If there’s no special session, high court should step in

What do you call a place where the secretary of state tells the Supreme Court that a lower court judge isn’t doing his job on the most important political question of the decade — two weeks after the chief justice sent a nearly identical message to the jurist?

A. Nevada

B. A national embarrassment

C. The best place to cover politics in the country

D. All of the above

As you rush to choose “D” here, you have a judge, who once accused the secretary of state of producing “an unreasonable and absurd result,” taking unreasonableness and absurdity to heretofore unimaginable levels by his handling of redistricting.
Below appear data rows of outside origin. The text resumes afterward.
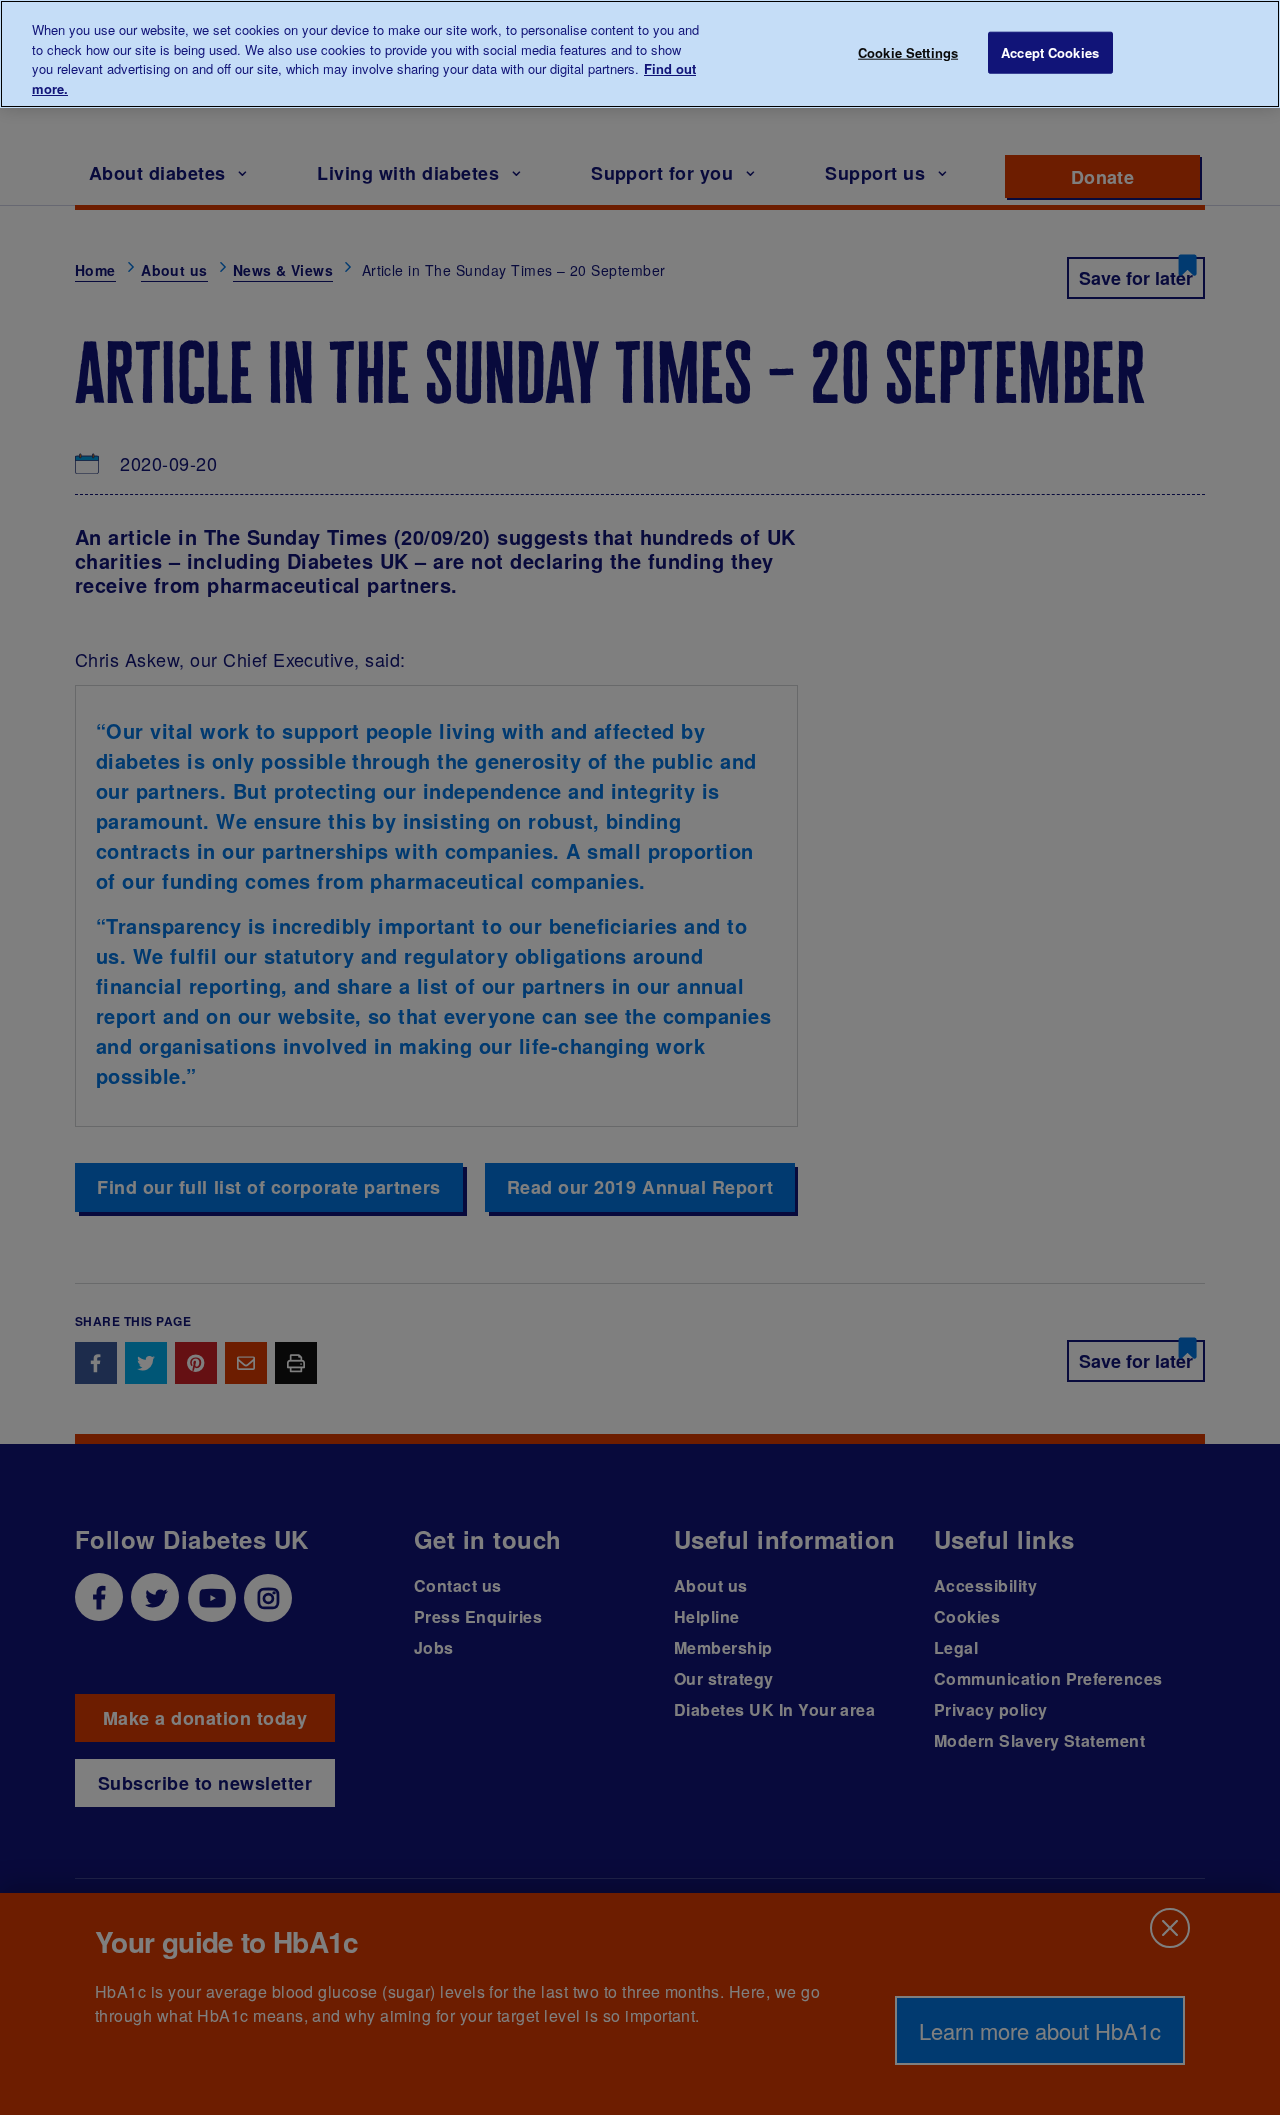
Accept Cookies (1050, 52)
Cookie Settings (908, 52)
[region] (640, 54)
And in so doing, Carson Judge Todd Russell finds himself chastised by a statewide elected official and the highest-ranking judicial authority in Nevada.

I have opined that Gov. Brian Sandoval should clean up the state’s redistricting mess by calling lawmakers, who abandoned their constitutional duty this year, back into session to finish the job. You can read that column here.
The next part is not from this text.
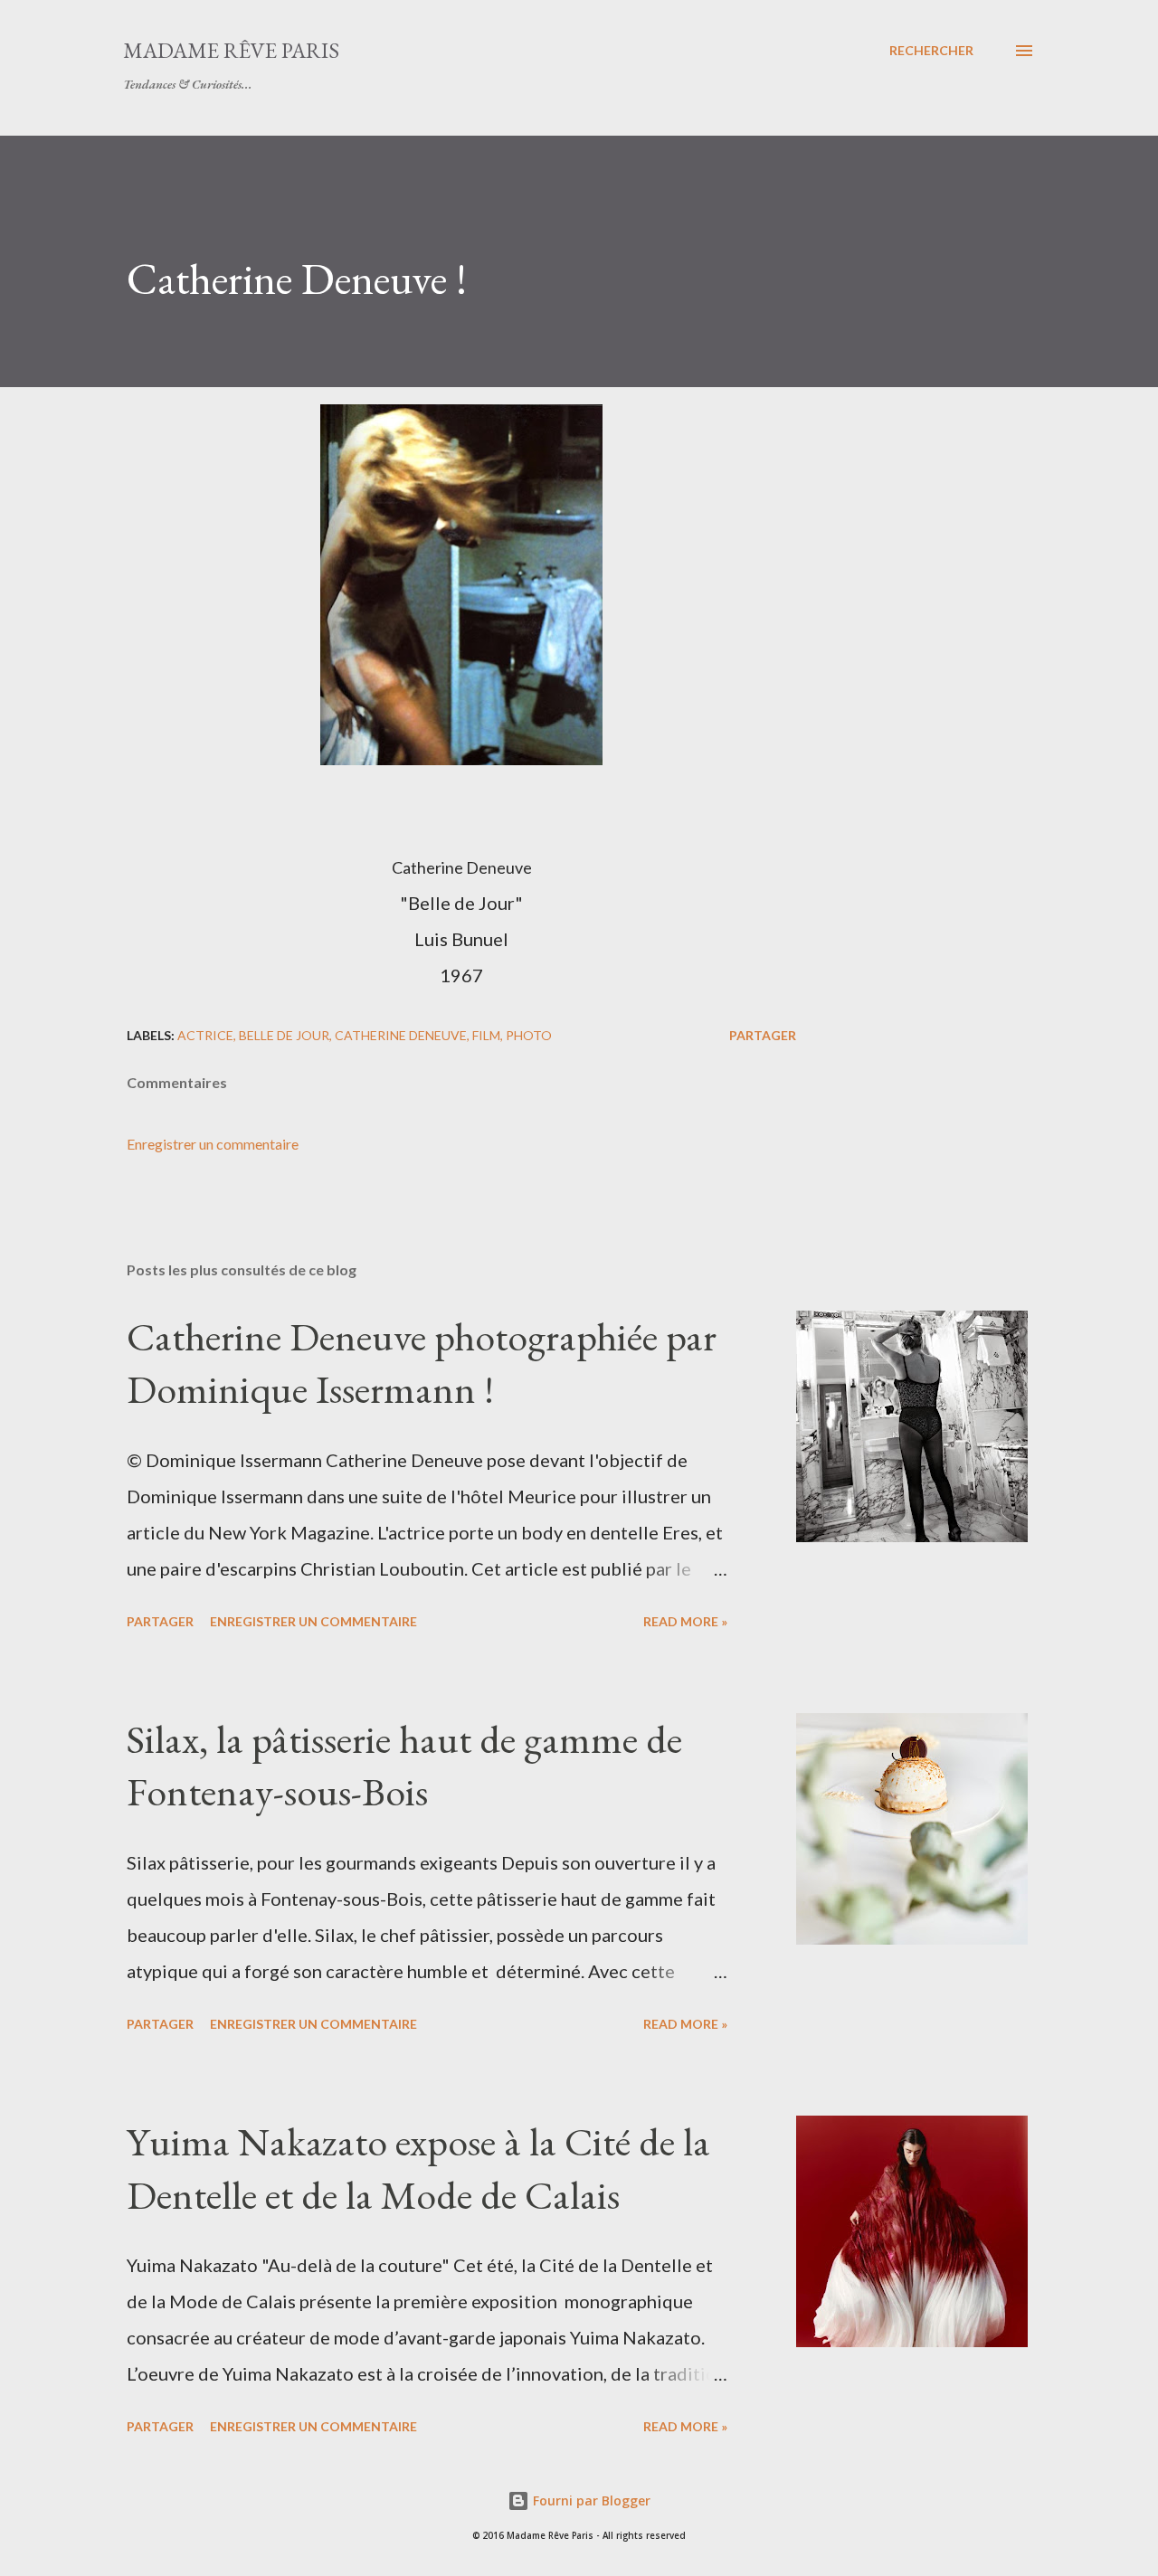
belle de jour (284, 1035)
But even as I penned that screed, I was unaware that Chief Justice Nancy Saitta had taken the extraordinary step of writing a letter to Russell, who has decided to write his own redistricting laws by appointing three “special masters” and refusing to give them any legal direction. You may recall that the colorful Russell has a strange sense of disclosure — he never told people while he was lambasting Secretary of State Ross Miller for his “ballot royale” special election guidelines that he was a business associate and former law partner of the man who most stood to benefit by his decision to overrule Miller: Now-Rep. Mark Amodei.

Saitta and her colleagues upheld Russell’s decision but made a point of saying Russell not only was wrong to call Miller’s decision “unreasonable and absurd,” but that he came to the right conclusion for the wrong reasons. It was a highly unusual move — to uphold a judge and at the same time indicate his logic and verbiage were worthy of obloquy.
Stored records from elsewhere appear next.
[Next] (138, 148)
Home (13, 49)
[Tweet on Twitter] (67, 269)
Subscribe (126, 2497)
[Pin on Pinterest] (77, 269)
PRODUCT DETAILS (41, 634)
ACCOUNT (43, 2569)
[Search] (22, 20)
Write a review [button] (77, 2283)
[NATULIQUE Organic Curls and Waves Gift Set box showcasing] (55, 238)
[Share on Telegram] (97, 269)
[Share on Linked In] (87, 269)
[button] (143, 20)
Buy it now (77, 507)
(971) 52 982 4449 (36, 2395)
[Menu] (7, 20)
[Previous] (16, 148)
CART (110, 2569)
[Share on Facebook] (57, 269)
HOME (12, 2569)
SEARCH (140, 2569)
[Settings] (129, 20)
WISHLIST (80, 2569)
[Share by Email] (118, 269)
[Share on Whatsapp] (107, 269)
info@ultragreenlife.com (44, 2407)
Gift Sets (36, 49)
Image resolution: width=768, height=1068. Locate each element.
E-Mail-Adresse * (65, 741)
But not quite as unusual as telling a lower court judge in a letter that the high court is concerned about his ability to do his job. That, distilled, is what Saitta said in a letter to Russell dated Sept. 20. (The full correspondence is here.)

Saitta said Russell’s decisions in the redistricting case raise “concerns with the respect to the ability of your court” to get the matter resolved and appealed to and decided by the high court before filing opens next March.

If you don’t think this was a high-level judicial rebuke, consider that Saitta went on to cite her powers under the constitution to “conduct a reasonable inquiry and investigation to determine whether an emergency is of sufficient magnitude to necessitate temporary reassignment of the public’s judicial business.”

Translation: I need to consider whether you are up to this.

Saitta proposed the possibility of appointing a senior judge to assist Russell with his crowded calendar — a suggestion Russell rejected the next day, assuring Saitta, ‘I believe it will not be necessary at this time.”

Or is it?

I cannot imagine the relish with which Miller, unfairly excoriated by Russell, filed his emergency writ with the high court this week, arguing Russell has “impermissibly abdicated” his duty by not making any legal rulings vis a vis redistricting and putting them in the hands of the trio of laymen. How he resisted working in the adjectives “unreasonable” and “absurd” is beyond what my discipline would have been.

Indeed, Miller’s arguments nearly mirror Saitta’s in her letter to Russell, arguing there is “significant doubt about whether the redistricting process can be completed in time to avoid disruption of the 2012 elections. There is no plain, speedy and adequate remedy at law because an order impropriety referring matters to special matters is not an immediately appealable order.”

Translation: This guy doesn’t know what he’s doing, he’s acting outside the law and you need to stop him.

(You can see Miller’s writ here.)

With the governor unwilling to bring the hammer down on lawmakers — or at least not until the parties can reach an agreement behind the scenes — the high court should unspool the manufactured process Russell has begun as soon as possible. I’m sure the justices could argue that March is six months hence, that there is still plenty of time. But redistricting delayed could be redistricting denied, as incumbents and candidates try to decide where to run — or whether to run.

Sandoval won’t call the Gang of 63 into session unless he believes the deal already is done. So for the Supreme Court, which ended the budget crisis and the special election conundrum with timely decisions, to resolve this controversy, too, would be neither unreasonable nor absurd.